Saturday, March 12, 2011

Don't Unplug Me

I'm so fed up with.. nonsense. I mean, it's much more fun than sense, but it's so much more complicated at the same time. The type of nonsense I'm referring to specifically at this point in time, is drama. Ugh, but I'm so fed up with drama, and, more importantly, emotions! They make everything so much more difficult, like for that girl being around him when he's such a douche, or for that guy, being unsure of his sexuality and breaking down in front of everyone. Knowing that what they're doing isn't right, that they should deserve happiness, no matter at what means, that they deserve more. That sounds contradictory, but I'm slightly intoxicated at this point in time, so I don't give a shit. I'm just so fed up of being second hand, of being looked over. Shit, I need to buy alcohol, we're going out tomorrow. Fucckkerr.
Uhm.
What was I saying?
Right, uhm, (lawl, I was watching Alice In Wonderland last night cause I was high and it made sense, and when I say "uhm" in my head now, I remember how she pretended to be Um from Umbridge, and the queen welcomed her with open arms saying "anyone with a head that large is welcome in my court")  <--- That was a waste of a story, seeing as it had little to do with my current rant on self deprecation. I just feel so stupid right now.
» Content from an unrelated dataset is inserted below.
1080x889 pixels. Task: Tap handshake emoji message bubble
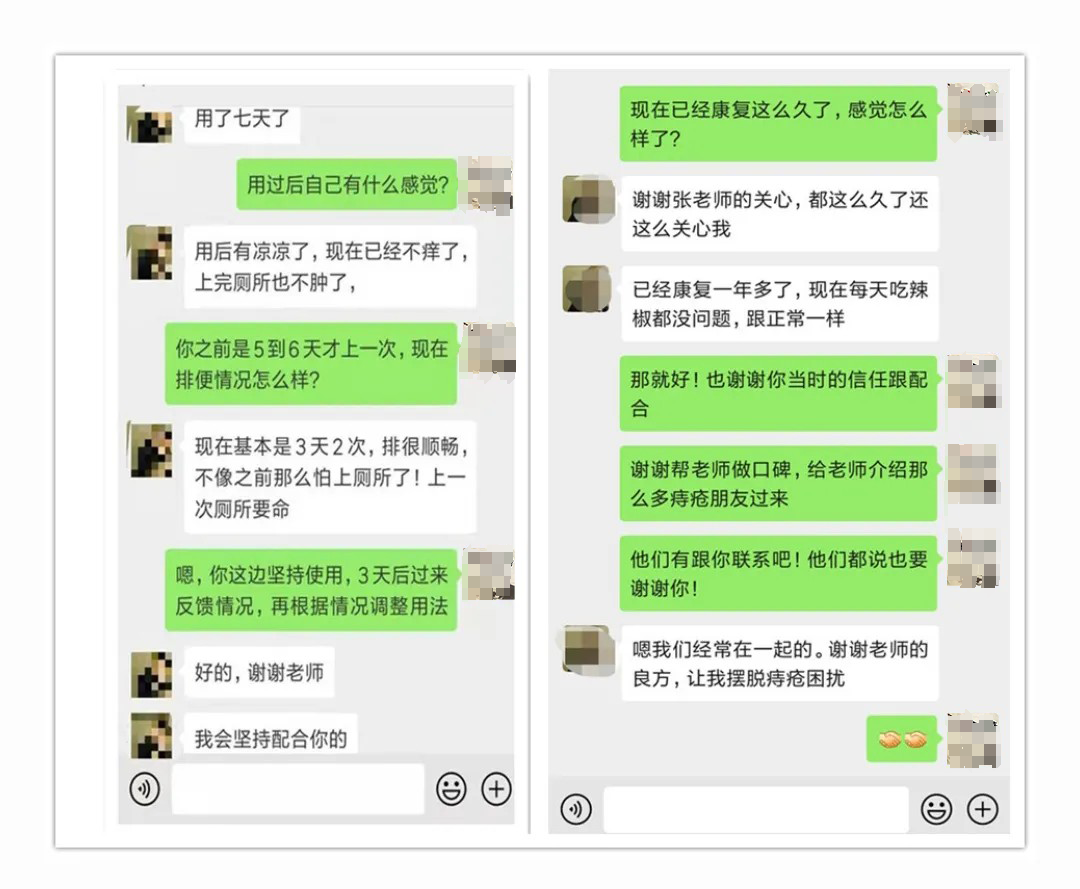tap(902, 740)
I really want to lose weight.
I want my skin to stop freaking out at me.
I want to be more involved with political issues.
To be able to make a difference, and help people. Maybe be a LOT less hung up on myself, and all my idiocity. Focus on someone else and be there for them. Stop treating other people like second hand friends. Get a boyfriend. Or a girlfriend. Though, I think I'm leaning much more to the side of the straight. That's to say, I think I'm more into guys, and just "fluid" sexually. Either way, I want a someone, and I want to be a better someone myself. End of story.

I wonder what it was like in older days, when people carried perfume purses to keep from smelling bad, and would paint their faces white. I wonder what thoughts they had, if they wanted to change the world. I wonder if the cave men where happy, with their rocks and bows. Why did we change, how did this come about, where we not happier when we didn't know how to fuck ourselves over?
Wait, no, the time period when people painted their faces, they had alcohol then, didn't they? I believe so.
Blondie and whats-his-face ditched the party tonight, and decided instead to do their own thing behind locked doors. Once more, I see no relevance to my initial rant, but it was in my head and needed out. Also, I hadn't realized how much fun arguing was until V decided to start an argument with me about the depth of mainstream music in order to get me out of my boredom. It was highly entertaining, even though I didn't know he was just doing it to get a rise out of me, I felt so much more alive while I was making my point. It was the cats pajamas.
Speaking of pajamas, I feel I should turn in, I need sleeps.